Bond ETF prices over time

Getty Images

On October 09, 2025, Voya Financial Advisors, Inc. disclosed the purchase of 126,532 shares of BND, estimated at $9.32 million based on the quarterly average price.

What happened

According to a filing with the Securities and Exchange Commission dated October 09, 2025, Voya Financial Advisors, Inc. bought 126,532 additional shares of Vanguard Total Bond Market ETF (BND -0.07%) during the quarter. The transaction was valued at $9,316,966. The fund now holds 1,935,848 shares in BND.

What else to know

The increased stake in BND brings the position to 13.89% of 13F AUM.

Top holdings after the filing:

  • VV (Vanguard Large-Cap ETF): $212,202,112 (20.5% of AUM)
  • BND (Vanguard Total Bond Market ETF): $144.03 million (13.9% of AUM)
  • VEU (Vanguard FTSE All-World ex-US ETF): $101.80 million (9.8% of AUM)
  • USIG (iShares Broad USD Investment Grade Corporate Bond ETF): $45,560,981 (4.4% of AUM)
  • SPTL (SPDR Portfolio Long term Treasury ETF): $45.52 million (4.4% of AUM)

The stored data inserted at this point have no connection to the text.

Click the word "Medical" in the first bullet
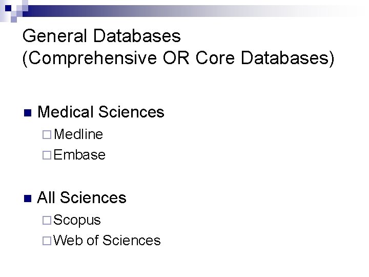 pos(65,112)
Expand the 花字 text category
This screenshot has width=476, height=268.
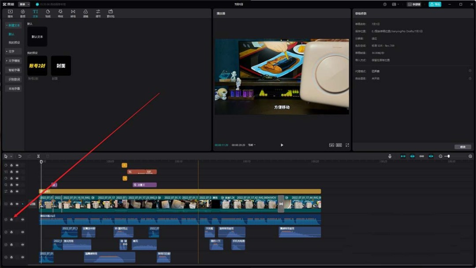tap(11, 52)
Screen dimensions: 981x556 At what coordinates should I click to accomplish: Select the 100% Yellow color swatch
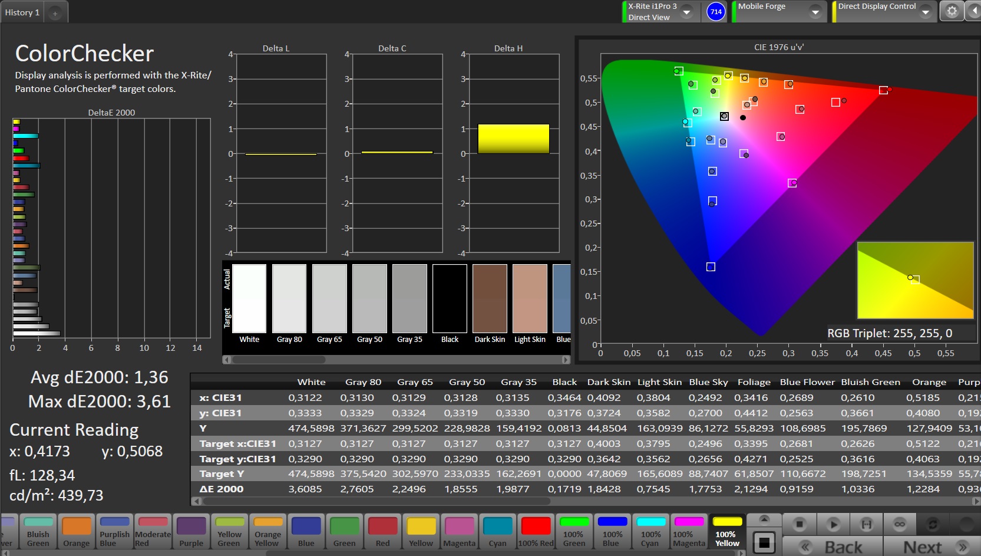[x=727, y=531]
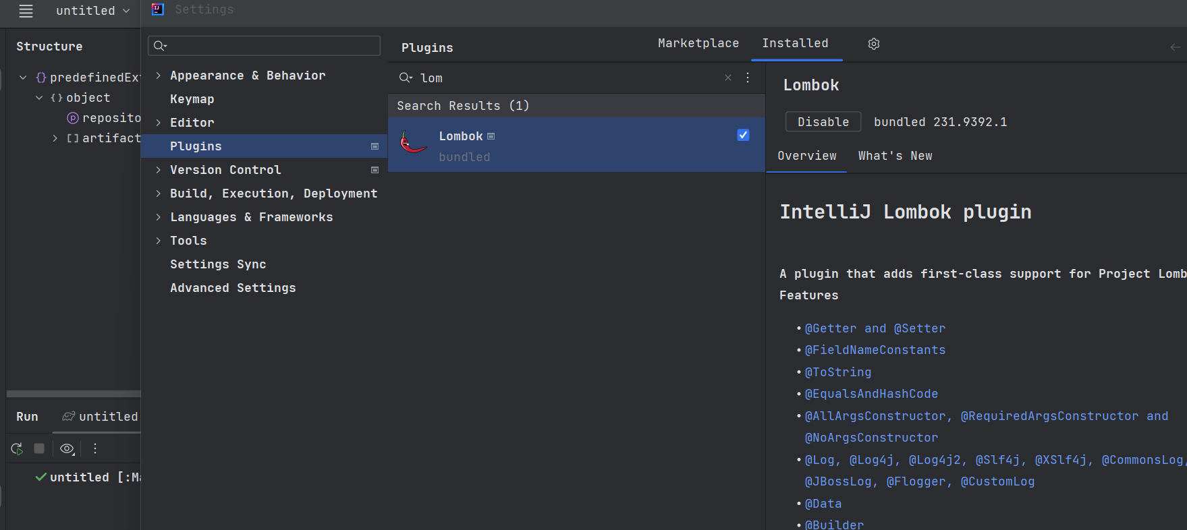
Task: Click the Disable button for Lombok
Action: tap(823, 122)
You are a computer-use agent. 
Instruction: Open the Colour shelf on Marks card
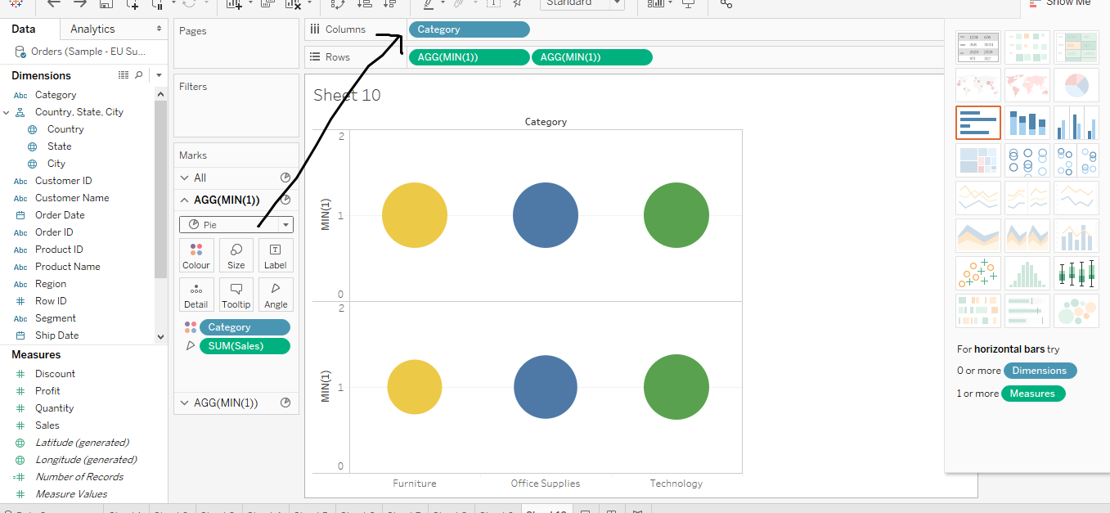click(196, 254)
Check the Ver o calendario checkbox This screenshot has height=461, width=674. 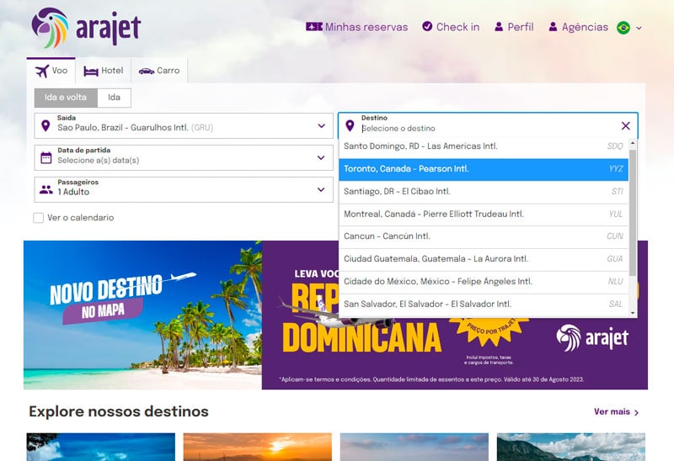click(x=39, y=218)
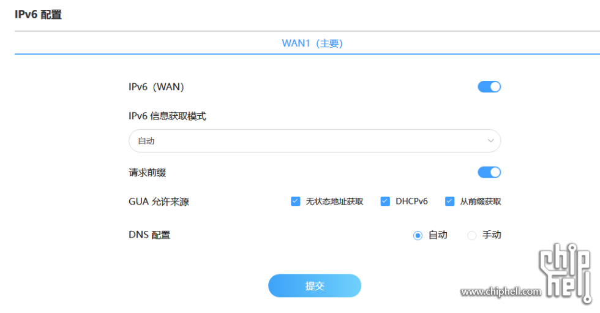Select the 手动 DNS radio button
Image resolution: width=600 pixels, height=313 pixels.
[472, 235]
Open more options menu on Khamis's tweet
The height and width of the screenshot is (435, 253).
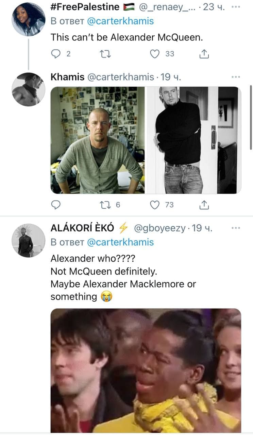click(235, 77)
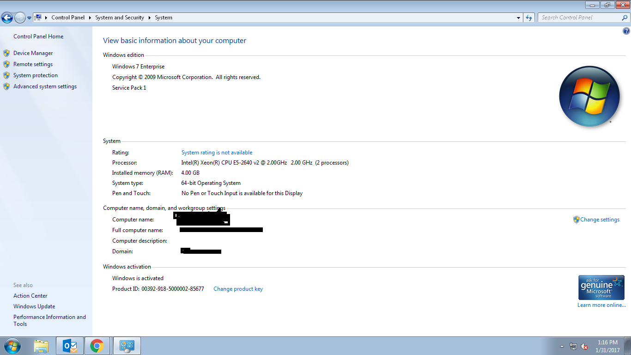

As of October 8, 2025, shares were priced at $74.28, up 0.32% for the year; the one-year alpha versus the S&P 500 was -14.13 percentage points BND’s annualized dividend yield was 3.79% as of October 9, 2025

Company overview

Metric Value
AUM 374.4 B
Dividend Yield (TTM) 3.79%
Price (as of market close 2025-10-08) $74.28
1-Year Price Change 6.1%

Company snapshot

Vanguard Total Bond Market ETF (BND) is one of the largest fixed income ETFs, offering investors comprehensive access to the U.S. investment-grade bond market. The fund tracks a broad, investment-grade, taxable U.S. bond index and invests at least 80% of its assets in bonds included in the index.

Its portfolio is composed primarily of U.S. dollar-denominated bonds with maturities over one year, selected through a sampling process to closely match the index’s risk and return characteristics.

BND serves institutional and retail investors seeking broad, cost-efficient access to the U.S. fixed income market.

Foolish take

Vanguard Total Bond Market ETF (BND) continues to attract institutional interest as investors seek stability and income in an uncertain rate environment. The bond fund‘s broad reach across the U.S investment-grade bond market gives it unique appeal in times where equities are choppy amidst U.S China trade tensions and yields remains elevated.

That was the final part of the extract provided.